Determining topics in text documents

I want to determine topics from text data. Is Tensorflow appropriate for ML for text data? I am new to this but I dont see much modeling of text data as opposed to image data.

Yes, you can use layers like tf.keras.layers.TextVectorization to “tokenize” text and create embeddings. You could, for example, train a model with text as an input feature and topics as the target variable to predict.

1 Like

There are many text-processing tookits that include topic determination apps. One is: https://www.nltk.org/ also, there is WEKA.

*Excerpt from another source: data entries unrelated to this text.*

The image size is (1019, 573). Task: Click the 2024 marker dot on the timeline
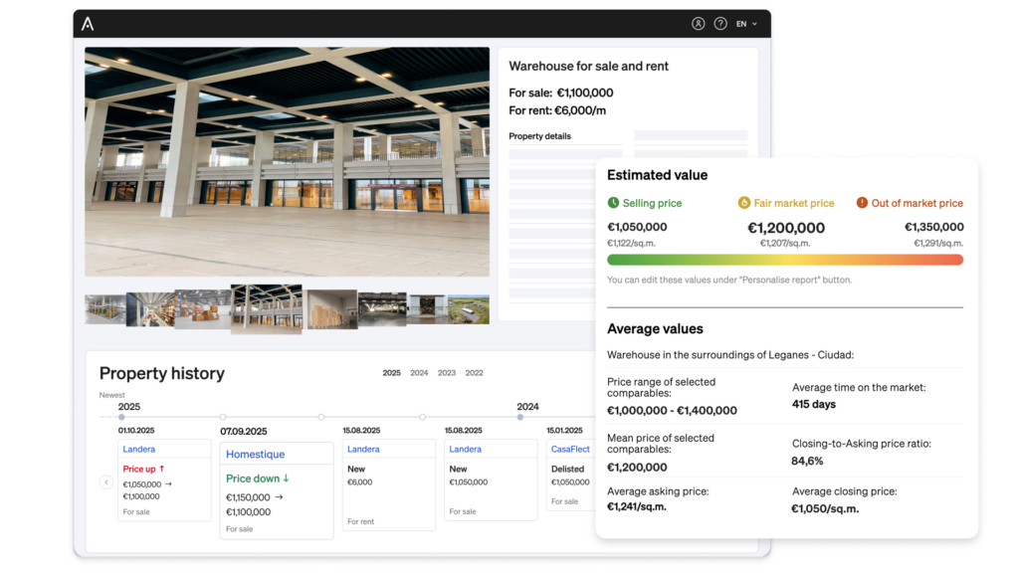click(520, 416)
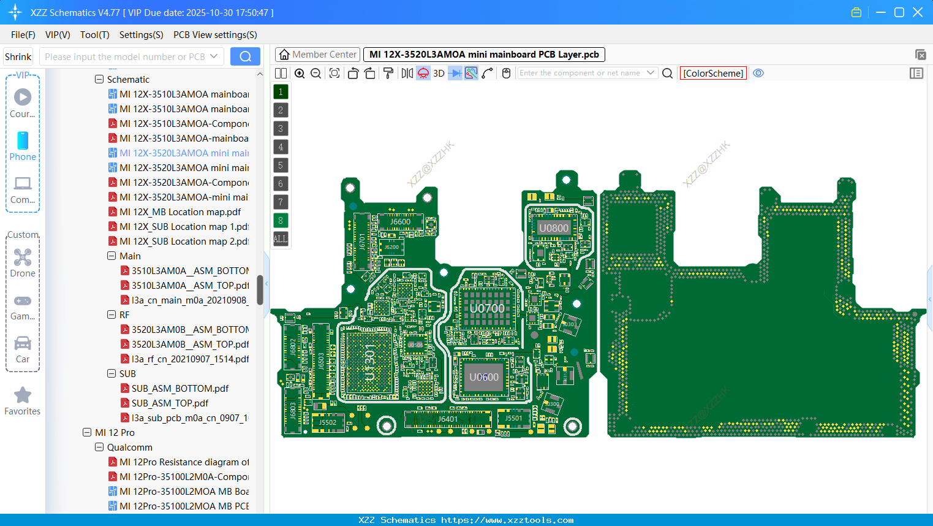933x526 pixels.
Task: Click the Member Center button
Action: (317, 54)
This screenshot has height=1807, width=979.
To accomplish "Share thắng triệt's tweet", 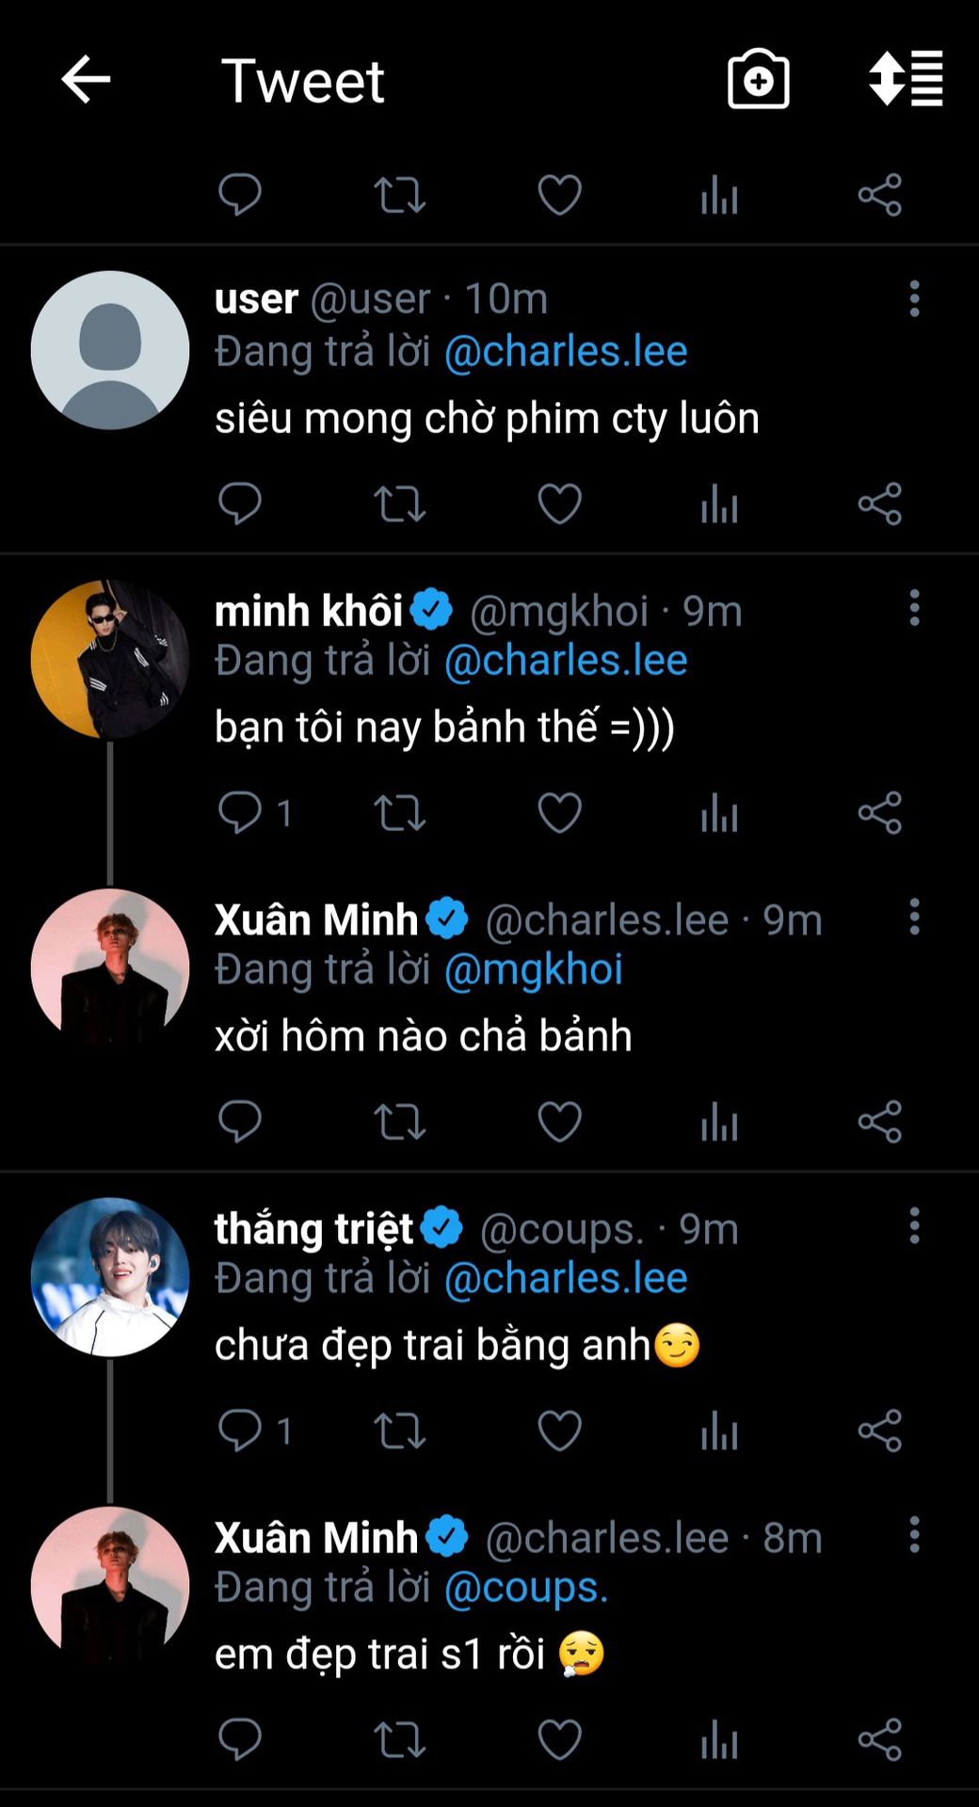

Usually, determining topics is an “unsupervised” learning technique. Tensorflow and Keras examples concentrate on “supervised” learning, where you have labeled data. If you want to analyze data and learn about it, unsupervised learning techniques are generally used. For example, if you just have, say, a corpus of newspaper articles and want to find out what each article is about. This is a series of blog posts I wrote about analyzing newspaper articles using Latent Semantic Analysis:

What you are talking about requires designing an all-new deep learning model, which is not a beginner task. But, this would be a really cool example blog post for someone to do using Tensorflow/Keras.

Thank you for the solid answer to my question. I looked over your blogspot article and I see you are only a decade! ahead of me :blush: Now rolling up my sleeves to learn…

Happy to help! It’s been an odd little hobby for me for years. I think that series helped get me hired at a previous job, so it was worth the effort.

1 Like